Material for the task »
··········

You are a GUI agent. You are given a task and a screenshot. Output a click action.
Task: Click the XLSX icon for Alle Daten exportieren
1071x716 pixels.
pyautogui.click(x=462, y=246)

··········

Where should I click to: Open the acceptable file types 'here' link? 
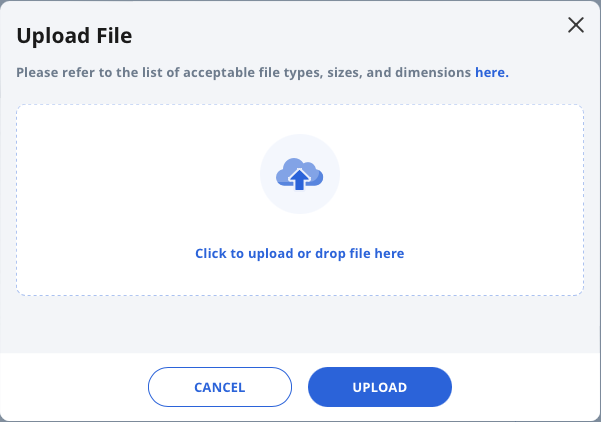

··········

The request » Can you write out the records again from the line with "You are a GUI" up to and including the line with "pyautogui.click(x=462, y=246)", requests and all, with each coordinate in the answers scaled by 1.85 and rounded to a whole number (halves rounding up) and nothing else changed?

Finished task »
You are a GUI agent. You are given a task and a screenshot. Output a click action.
Task: Click the XLSX icon for Alle Daten exportieren
1071x716 pixels.
pyautogui.click(x=855, y=455)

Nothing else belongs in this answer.